Linking body composition to functional outcomes
Sponsors must ensure a clear association between imaging modalities (such as MRI, DXA, and BIA) and performance-based tests that demonstrate sustained or improved muscle function. The following validated clinical and performance-based tests provide objective evidence of muscle strength and function, critical for supporting LBM preservation:
- Short physical performance battery (SPPB): A standardized, multi-faceted measure combining tests for balance, gait speed, and lower body strength.
- Six-minute walk test (6MWT): A measure of endurance and functional capacity.
- Sit-to-stand test: A practical, rapid assessment of lower-body strength and mobility.
- Hand grip and leg strength: Handheld dynamometry (HHD) devices can estimate isometric muscular strength of the flexor muscles of the hand and forearm, or of specific leg muscle groups, such as the quadriceps or hamstrings.
- Stair climb power (SCP) Test: A standardized method of measuring the ability to climb stairs, which is an essential daily function, especially for older adults or individuals with mobility limitations, which can lead to loss of independence.3
Based on our experience, hand grip strength, the sit-to-stand test, and the SPPB are easy to perform and clinically useful, whereas the 6MWT follows a standard protocol and takes longer to perform.

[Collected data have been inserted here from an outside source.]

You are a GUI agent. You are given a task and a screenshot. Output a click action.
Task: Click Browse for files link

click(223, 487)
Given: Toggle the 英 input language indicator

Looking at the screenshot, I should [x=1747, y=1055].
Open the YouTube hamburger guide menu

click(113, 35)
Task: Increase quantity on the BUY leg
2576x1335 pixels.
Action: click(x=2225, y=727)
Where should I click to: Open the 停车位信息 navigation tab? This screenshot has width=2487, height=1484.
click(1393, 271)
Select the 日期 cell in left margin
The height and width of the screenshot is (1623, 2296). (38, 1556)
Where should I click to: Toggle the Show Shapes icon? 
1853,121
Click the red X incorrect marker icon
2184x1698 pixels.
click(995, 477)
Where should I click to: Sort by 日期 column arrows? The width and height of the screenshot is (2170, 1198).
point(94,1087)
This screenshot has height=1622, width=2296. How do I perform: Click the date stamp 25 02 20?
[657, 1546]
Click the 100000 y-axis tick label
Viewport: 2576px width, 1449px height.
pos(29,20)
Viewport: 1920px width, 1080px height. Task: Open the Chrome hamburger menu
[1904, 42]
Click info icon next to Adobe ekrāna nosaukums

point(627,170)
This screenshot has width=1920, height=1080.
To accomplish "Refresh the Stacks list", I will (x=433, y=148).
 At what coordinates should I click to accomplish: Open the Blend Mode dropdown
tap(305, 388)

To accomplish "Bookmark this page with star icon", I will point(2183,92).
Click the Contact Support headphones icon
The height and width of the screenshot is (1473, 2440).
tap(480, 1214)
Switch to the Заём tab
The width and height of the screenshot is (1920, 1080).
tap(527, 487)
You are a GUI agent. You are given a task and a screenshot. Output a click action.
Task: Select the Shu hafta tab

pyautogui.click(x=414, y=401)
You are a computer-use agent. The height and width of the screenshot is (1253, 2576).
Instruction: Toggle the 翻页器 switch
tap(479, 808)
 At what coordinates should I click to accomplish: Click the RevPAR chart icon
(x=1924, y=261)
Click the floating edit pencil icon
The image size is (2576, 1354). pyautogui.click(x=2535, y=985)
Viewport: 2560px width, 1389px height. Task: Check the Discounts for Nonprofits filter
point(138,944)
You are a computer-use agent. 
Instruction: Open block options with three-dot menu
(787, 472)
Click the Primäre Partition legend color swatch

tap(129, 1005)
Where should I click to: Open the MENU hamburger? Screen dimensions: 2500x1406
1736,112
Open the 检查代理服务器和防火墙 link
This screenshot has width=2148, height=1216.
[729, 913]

Similar to other metabolic diseases, connected devices can gather objective, continuous data in real-world environments and support clinic-based functional assessments for patients participating in weight-loss trials. Potential devices include:
- Actigraphs: Measure movement, sleep, and gait, capturing changes in physical activity and capacity outside the clinic.
- Dynamometers: Enable physicians to test hand grip and leg strength when the patient exerts maximal force.
- Vital sign monitors: Collect key data points related to comorbidities, such as heart disease.
- BIA-enabled weight scales: Valuable as a secondary or exploratory measure for monitoring longitudinal trends in muscle and fat mass.
Sensor data should be evaluated with subjective data collected via clinical outcome assessments (COAs) to provide context for a patient's exertion and overall quality of life. For instance, heart rate data is important in obesity trials to account for subjective differences in exertion relative to absolute accelerometry values. At Parexel, we advise sponsors to collect patient experience to establish a connection between physical function performance outcome assessments and quality of life (QoL). For example, is a good 6MWT score relevant to patients? How can results be interpreted? Direct patient input can help sponsors understand clinical endpoints that impact QoL.
Securing long-term value with quality outcomes
The highly competitive GLP-1 environment demands a strategic reframing of obesity clinical development beyond simple weight loss. The integrated clinical development plan must be designed to build a superior evidence package that directly links the mechanism of action, body composition benefits, functional outcomes, and long-term adherence.
Sponsors can protect their compounds against competing therapies by accurately measuring body composition, validating functional benefits, and defining what is most valuable to patients. By taking these steps, developers can move beyond weight loss to capture the quality of weight loss, ensuring better patient outcomes and a stronger market position.
Resources
- Eli Lilly’s weight loss and diabetes drug tops Keytruda as world’s best-selling medicine, STAT News (October 30, 2025); Pfizer to Acquire Obesity Drug Start-Up Metsera in $10 Billion Deal, The New York Times (November 8, 2025).
- Parexel review of obesity trials planned, ongoing, or completed as of 2025 (unpublished data). Queried clinicaltrials.gov for 2025 trials containing key search terms (including “obesity,” “overweight,” “bariatric surgery,” and “body composition”) and identified 124 clinical trials.
- The Stair Climb Power Test as an Efficacy Outcome in Randomized Trials of Function Promoting Therapies in Older Men, The Journals of Gerontology: Series A (July 6, 2019).